(Provided data Opens)

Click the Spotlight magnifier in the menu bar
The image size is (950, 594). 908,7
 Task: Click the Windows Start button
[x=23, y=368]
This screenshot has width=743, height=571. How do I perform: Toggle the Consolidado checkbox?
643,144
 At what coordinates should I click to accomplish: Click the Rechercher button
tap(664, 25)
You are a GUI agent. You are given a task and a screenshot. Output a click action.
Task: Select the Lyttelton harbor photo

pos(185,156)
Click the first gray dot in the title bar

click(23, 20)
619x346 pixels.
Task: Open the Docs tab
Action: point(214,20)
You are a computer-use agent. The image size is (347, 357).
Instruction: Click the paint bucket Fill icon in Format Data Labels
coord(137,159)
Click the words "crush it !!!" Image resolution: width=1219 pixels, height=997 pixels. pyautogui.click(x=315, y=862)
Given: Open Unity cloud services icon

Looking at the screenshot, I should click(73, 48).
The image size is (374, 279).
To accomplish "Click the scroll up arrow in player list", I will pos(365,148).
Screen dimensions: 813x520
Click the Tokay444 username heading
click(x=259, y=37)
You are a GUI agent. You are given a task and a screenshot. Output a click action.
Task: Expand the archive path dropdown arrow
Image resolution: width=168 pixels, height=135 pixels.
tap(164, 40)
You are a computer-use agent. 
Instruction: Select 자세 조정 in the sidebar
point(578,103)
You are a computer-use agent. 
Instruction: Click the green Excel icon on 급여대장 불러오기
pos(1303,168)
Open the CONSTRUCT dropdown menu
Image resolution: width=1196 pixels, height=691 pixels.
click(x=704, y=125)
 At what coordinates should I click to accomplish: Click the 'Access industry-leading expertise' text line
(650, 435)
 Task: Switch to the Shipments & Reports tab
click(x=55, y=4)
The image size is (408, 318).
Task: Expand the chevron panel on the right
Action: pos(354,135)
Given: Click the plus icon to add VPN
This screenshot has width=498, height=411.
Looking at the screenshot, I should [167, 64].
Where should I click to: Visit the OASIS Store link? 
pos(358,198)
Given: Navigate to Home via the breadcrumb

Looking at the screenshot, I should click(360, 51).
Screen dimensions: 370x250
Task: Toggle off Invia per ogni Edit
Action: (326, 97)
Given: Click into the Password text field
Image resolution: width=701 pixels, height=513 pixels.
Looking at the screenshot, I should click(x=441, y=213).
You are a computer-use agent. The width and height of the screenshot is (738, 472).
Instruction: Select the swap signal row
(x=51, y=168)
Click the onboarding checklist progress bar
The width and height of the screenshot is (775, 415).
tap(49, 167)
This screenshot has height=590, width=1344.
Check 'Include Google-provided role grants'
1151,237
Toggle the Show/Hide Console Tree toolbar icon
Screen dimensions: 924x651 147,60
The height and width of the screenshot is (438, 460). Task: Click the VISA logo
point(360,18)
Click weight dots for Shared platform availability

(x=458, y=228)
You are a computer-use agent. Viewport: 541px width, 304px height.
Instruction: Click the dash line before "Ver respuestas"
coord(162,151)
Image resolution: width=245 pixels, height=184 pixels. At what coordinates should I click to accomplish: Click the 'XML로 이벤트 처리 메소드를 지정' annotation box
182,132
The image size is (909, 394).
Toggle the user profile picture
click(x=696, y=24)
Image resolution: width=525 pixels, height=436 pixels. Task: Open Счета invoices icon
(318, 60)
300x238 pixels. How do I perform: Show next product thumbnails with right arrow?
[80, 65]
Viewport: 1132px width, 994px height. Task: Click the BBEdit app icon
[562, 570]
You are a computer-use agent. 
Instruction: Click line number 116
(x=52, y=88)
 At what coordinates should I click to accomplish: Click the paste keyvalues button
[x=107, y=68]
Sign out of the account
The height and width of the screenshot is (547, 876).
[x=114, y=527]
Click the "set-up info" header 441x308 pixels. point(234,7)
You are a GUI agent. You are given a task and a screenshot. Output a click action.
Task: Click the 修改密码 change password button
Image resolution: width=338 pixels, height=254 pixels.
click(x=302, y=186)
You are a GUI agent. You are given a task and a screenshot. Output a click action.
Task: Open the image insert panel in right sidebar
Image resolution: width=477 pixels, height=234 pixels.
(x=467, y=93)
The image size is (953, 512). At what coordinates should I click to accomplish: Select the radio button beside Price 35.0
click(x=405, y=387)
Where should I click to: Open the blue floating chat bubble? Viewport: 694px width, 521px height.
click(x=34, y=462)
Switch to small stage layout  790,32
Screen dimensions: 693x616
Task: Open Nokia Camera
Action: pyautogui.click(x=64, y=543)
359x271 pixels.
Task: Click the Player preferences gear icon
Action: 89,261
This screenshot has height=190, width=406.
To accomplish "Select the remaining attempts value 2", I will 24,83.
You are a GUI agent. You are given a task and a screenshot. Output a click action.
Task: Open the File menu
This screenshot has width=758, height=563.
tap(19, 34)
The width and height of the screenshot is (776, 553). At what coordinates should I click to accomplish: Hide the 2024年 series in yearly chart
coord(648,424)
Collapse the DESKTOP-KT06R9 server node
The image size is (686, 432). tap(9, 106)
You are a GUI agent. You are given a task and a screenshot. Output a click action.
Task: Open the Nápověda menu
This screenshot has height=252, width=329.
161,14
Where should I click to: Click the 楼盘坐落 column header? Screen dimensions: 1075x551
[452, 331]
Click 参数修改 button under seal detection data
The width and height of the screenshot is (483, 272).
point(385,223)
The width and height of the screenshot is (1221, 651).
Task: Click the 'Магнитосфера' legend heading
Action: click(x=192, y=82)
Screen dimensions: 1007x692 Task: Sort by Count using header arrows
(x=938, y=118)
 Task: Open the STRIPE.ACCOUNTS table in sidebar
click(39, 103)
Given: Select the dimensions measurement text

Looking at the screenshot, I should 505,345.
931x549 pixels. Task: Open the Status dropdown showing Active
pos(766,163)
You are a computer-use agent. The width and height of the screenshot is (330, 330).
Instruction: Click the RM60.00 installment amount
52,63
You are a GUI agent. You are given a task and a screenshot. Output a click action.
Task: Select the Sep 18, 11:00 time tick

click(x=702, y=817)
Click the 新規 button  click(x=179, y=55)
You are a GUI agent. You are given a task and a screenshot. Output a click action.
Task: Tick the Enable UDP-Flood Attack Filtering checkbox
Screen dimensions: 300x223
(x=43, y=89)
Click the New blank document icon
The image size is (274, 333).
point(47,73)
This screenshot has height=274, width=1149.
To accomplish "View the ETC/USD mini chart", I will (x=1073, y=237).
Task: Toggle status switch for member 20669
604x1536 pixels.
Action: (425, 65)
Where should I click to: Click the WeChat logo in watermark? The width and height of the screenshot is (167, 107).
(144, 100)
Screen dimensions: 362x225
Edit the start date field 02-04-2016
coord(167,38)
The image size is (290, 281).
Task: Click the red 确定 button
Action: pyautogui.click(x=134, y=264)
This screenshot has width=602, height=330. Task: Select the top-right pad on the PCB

(Provided data Closes)

■ **Work request**:
Take the records above and write each one out again exactly.

■ **Solution to this exercise**:
Click the Spotlight magnifier in the menu bar
The image size is (950, 594). 908,7
 Task: Click the Windows Start button
[x=23, y=368]
This screenshot has width=743, height=571. How do I perform: Toggle the Consolidado checkbox?
643,144
 At what coordinates should I click to accomplish: Click the Rechercher button
tap(664, 25)
You are a GUI agent. You are given a task and a screenshot. Output a click action.
Task: Select the Lyttelton harbor photo

pos(185,156)
Click the first gray dot in the title bar

click(23, 20)
619x346 pixels.
Task: Open the Docs tab
Action: point(214,20)
You are a computer-use agent. The image size is (347, 357).
Instruction: Click the paint bucket Fill icon in Format Data Labels
coord(137,159)
Click the words "crush it !!!" Image resolution: width=1219 pixels, height=997 pixels. pyautogui.click(x=315, y=862)
Given: Open Unity cloud services icon

Looking at the screenshot, I should click(73, 48).
The image size is (374, 279).
To accomplish "Click the scroll up arrow in player list", I will pos(365,148).
Screen dimensions: 813x520
Click the Tokay444 username heading
click(x=259, y=37)
You are a GUI agent. You are given a task and a screenshot. Output a click action.
Task: Expand the archive path dropdown arrow
Image resolution: width=168 pixels, height=135 pixels.
tap(164, 40)
You are a computer-use agent. 
Instruction: Select 자세 조정 in the sidebar
point(578,103)
You are a computer-use agent. 
Instruction: Click the green Excel icon on 급여대장 불러오기
pos(1303,168)
Open the CONSTRUCT dropdown menu
Image resolution: width=1196 pixels, height=691 pixels.
click(x=704, y=125)
 At what coordinates should I click to accomplish: Click the 'Access industry-leading expertise' text line
(650, 435)
 Task: Switch to the Shipments & Reports tab
click(x=55, y=4)
The image size is (408, 318).
Task: Expand the chevron panel on the right
Action: pos(354,135)
Given: Click the plus icon to add VPN
This screenshot has width=498, height=411.
Looking at the screenshot, I should [167, 64].
Where should I click to: Visit the OASIS Store link? 
pos(358,198)
Given: Navigate to Home via the breadcrumb

Looking at the screenshot, I should click(360, 51).
Screen dimensions: 370x250
Task: Toggle off Invia per ogni Edit
Action: (326, 97)
Given: Click into the Password text field
Image resolution: width=701 pixels, height=513 pixels.
Looking at the screenshot, I should click(x=441, y=213).
You are a computer-use agent. The width and height of the screenshot is (738, 472).
Instruction: Select the swap signal row
(x=51, y=168)
Click the onboarding checklist progress bar
The width and height of the screenshot is (775, 415).
tap(49, 167)
This screenshot has height=590, width=1344.
Check 'Include Google-provided role grants'
1151,237
Toggle the Show/Hide Console Tree toolbar icon
Screen dimensions: 924x651 147,60
The height and width of the screenshot is (438, 460). Task: Click the VISA logo
point(360,18)
Click weight dots for Shared platform availability

(x=458, y=228)
You are a computer-use agent. Viewport: 541px width, 304px height.
Instruction: Click the dash line before "Ver respuestas"
coord(162,151)
Image resolution: width=245 pixels, height=184 pixels. At what coordinates should I click to accomplish: Click the 'XML로 이벤트 처리 메소드를 지정' annotation box
182,132
The image size is (909, 394).
Toggle the user profile picture
click(x=696, y=24)
Image resolution: width=525 pixels, height=436 pixels. Task: Open Счета invoices icon
(318, 60)
300x238 pixels. How do I perform: Show next product thumbnails with right arrow?
[80, 65]
Viewport: 1132px width, 994px height. Task: Click the BBEdit app icon
[562, 570]
You are a computer-use agent. 
Instruction: Click line number 116
(x=52, y=88)
 At what coordinates should I click to accomplish: Click the paste keyvalues button
[x=107, y=68]
Sign out of the account
The height and width of the screenshot is (547, 876).
[x=114, y=527]
Click the "set-up info" header 441x308 pixels. point(234,7)
You are a GUI agent. You are given a task and a screenshot. Output a click action.
Task: Click the 修改密码 change password button
Image resolution: width=338 pixels, height=254 pixels.
click(x=302, y=186)
You are a GUI agent. You are given a task and a screenshot. Output a click action.
Task: Open the image insert panel in right sidebar
Image resolution: width=477 pixels, height=234 pixels.
(x=467, y=93)
The image size is (953, 512). At what coordinates should I click to accomplish: Select the radio button beside Price 35.0
click(x=405, y=387)
Where should I click to: Open the blue floating chat bubble? Viewport: 694px width, 521px height.
click(x=34, y=462)
Switch to small stage layout  790,32
Screen dimensions: 693x616
Task: Open Nokia Camera
Action: pyautogui.click(x=64, y=543)
359x271 pixels.
Task: Click the Player preferences gear icon
Action: 89,261
This screenshot has height=190, width=406.
To accomplish "Select the remaining attempts value 2", I will 24,83.
You are a GUI agent. You are given a task and a screenshot. Output a click action.
Task: Open the File menu
This screenshot has width=758, height=563.
tap(19, 34)
The width and height of the screenshot is (776, 553). At what coordinates should I click to accomplish: Hide the 2024年 series in yearly chart
coord(648,424)
Collapse the DESKTOP-KT06R9 server node
The image size is (686, 432). tap(9, 106)
You are a GUI agent. You are given a task and a screenshot. Output a click action.
Task: Open the Nápověda menu
This screenshot has height=252, width=329.
161,14
Where should I click to: Click the 楼盘坐落 column header? Screen dimensions: 1075x551
[452, 331]
Click 参数修改 button under seal detection data
The width and height of the screenshot is (483, 272).
point(385,223)
The width and height of the screenshot is (1221, 651).
Task: Click the 'Магнитосфера' legend heading
Action: click(x=192, y=82)
Screen dimensions: 1007x692 Task: Sort by Count using header arrows
(x=938, y=118)
 Task: Open the STRIPE.ACCOUNTS table in sidebar
click(39, 103)
Given: Select the dimensions measurement text

Looking at the screenshot, I should 505,345.
931x549 pixels. Task: Open the Status dropdown showing Active
pos(766,163)
You are a computer-use agent. The width and height of the screenshot is (330, 330).
Instruction: Click the RM60.00 installment amount
52,63
You are a GUI agent. You are given a task and a screenshot. Output a click action.
Task: Select the Sep 18, 11:00 time tick

click(x=702, y=817)
Click the 新規 button  click(x=179, y=55)
You are a GUI agent. You are given a task and a screenshot. Output a click action.
Task: Tick the Enable UDP-Flood Attack Filtering checkbox
Screen dimensions: 300x223
(x=43, y=89)
Click the New blank document icon
The image size is (274, 333).
point(47,73)
This screenshot has height=274, width=1149.
To accomplish "View the ETC/USD mini chart", I will (x=1073, y=237).
Task: Toggle status switch for member 20669
604x1536 pixels.
Action: (425, 65)
Where should I click to: Click the WeChat logo in watermark? The width and height of the screenshot is (167, 107).
(144, 100)
Screen dimensions: 362x225
Edit the start date field 02-04-2016
coord(167,38)
The image size is (290, 281).
Task: Click the red 确定 button
Action: pyautogui.click(x=134, y=264)
This screenshot has width=602, height=330. Task: Select the top-right pad on the PCB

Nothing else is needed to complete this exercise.